Ben kendisini 70’li yılların başında tesadüfen tanıdım.
Radyolarda yeni yeni ismi ve parçaları çalınıyordu ve o ekmek parası için Eyfel Kulesinin restoranında gitarıyla ve şiir-şarkılar söyleyerek Paris’e gelen aşıkların pişman olmamalarını sağlamaya gayret ediyordu…
***
Ben o vakit Belçika’nın Verviers kentinde (Almanya sınırına yakın, Liège’e trenle yarım saat, Almanca Konuşanlar Bölgesine bitişik eski tekstil sanayiine ait yemyeşil bir kent) Yabancı Öğrenciler Derneği Başkanlığını yürütüyordum.
Durumu Yönetim Kurulu’ndaki arkadaşlara açtım, kabul ettiler ve şahsıma yetki verdiler…
Henri Vieuxtemps Meydanında, bize tahsis edilmiş güzel ve büyük bir bahçe içinde şatovari bir binamız vardı.
Sanatsal ve kültürel etkinliklerimizi binanın bahçesinde (havanın durumuna göre) veya salonlarında düzenlerdik.
Narkotik Şubeden bir komiseri davet ettim, uyuşturucu madde eşantiyonları ile geldi ve salonu dolduranlara uyuşturucunun zararlarından profesyonelce bahsetti…
Güzel bir havada bahçemizde kuzu çevirme bile düzenledik…
***
Radyodan sık sık dinlediğim ve beğendiğim gezgin halk ozanı, trubadur Maxime Le Forestier’yi getirme fikrine kapıldım.

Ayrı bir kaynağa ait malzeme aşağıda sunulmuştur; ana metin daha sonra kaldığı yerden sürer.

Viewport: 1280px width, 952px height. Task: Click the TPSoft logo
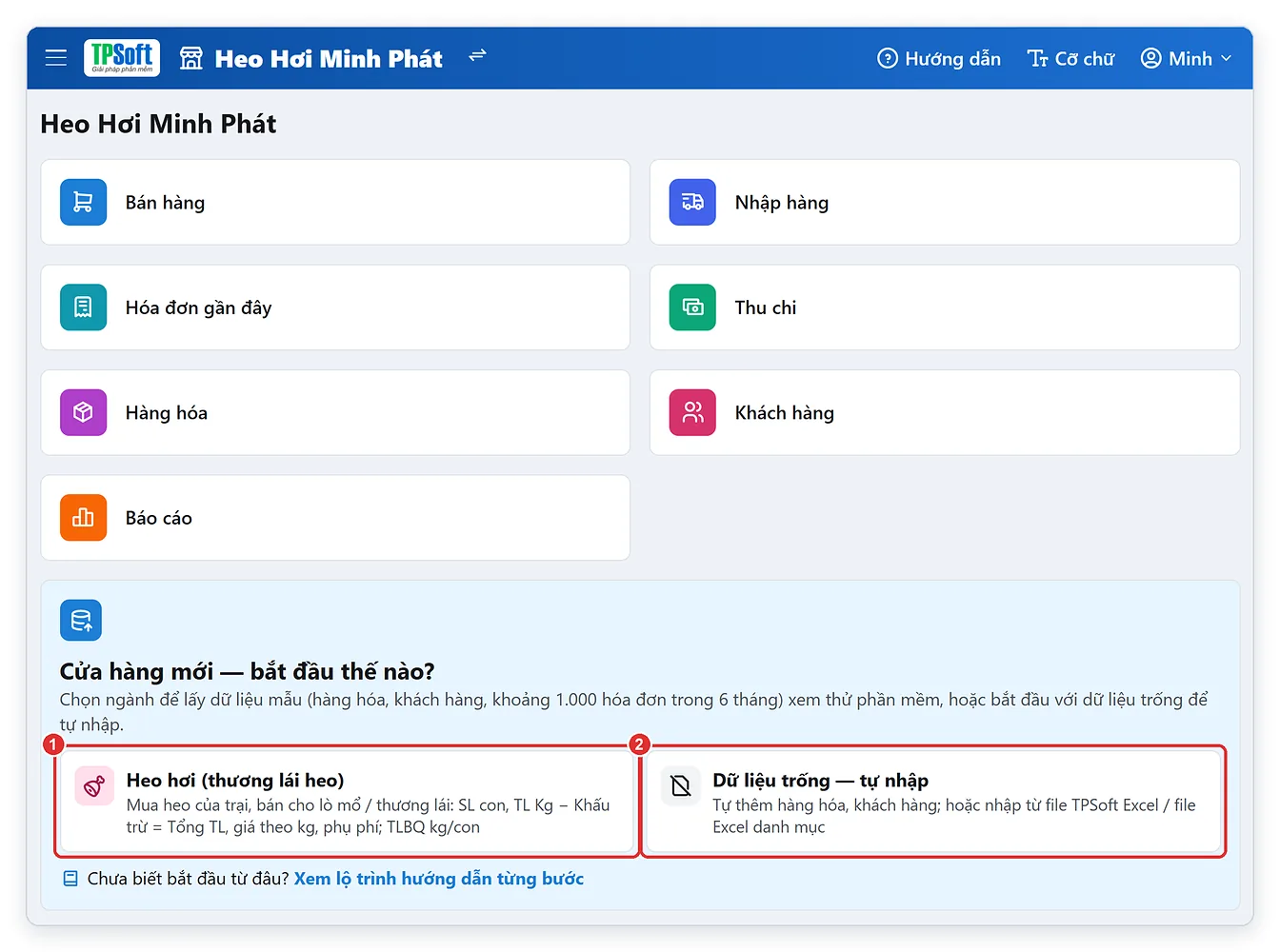[122, 58]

Kendisiyle temas kurdum, durumumuzu anlattım.
Yol parası kendisine ait olmak üzere 8.000,- Belçika Frangına (halen 200,- Avro) anlaştık.
Büyük bir sükse yapacak, çok para kazanacağız zannettim.
Çok gelen olsun diye bilet fiyatını çok düşük (yarım Avro) tutttum.
Topu topu 20 izleyici geldi, zarar ettik, moralimiz bozuldu.
Kaybedilen paraya değil, sanatçıya karşı işlenen ayıba…
***
Bildiğiniz üzere 32 yıl yeminli tercümanlık yaptıktan sonra emekli oldum ve hobim Fransızca-Türkçe dilleri arasında şiir veya şarkı sözü çevirisi yapmak…
Örnek aldığım insan Bursa’da Heykel’in karşısında tiyatrosu bulunan, bir dönem Paris’te Osmanlı sefirliği de yapmış olan üstad Ahmet Vefik Paşa…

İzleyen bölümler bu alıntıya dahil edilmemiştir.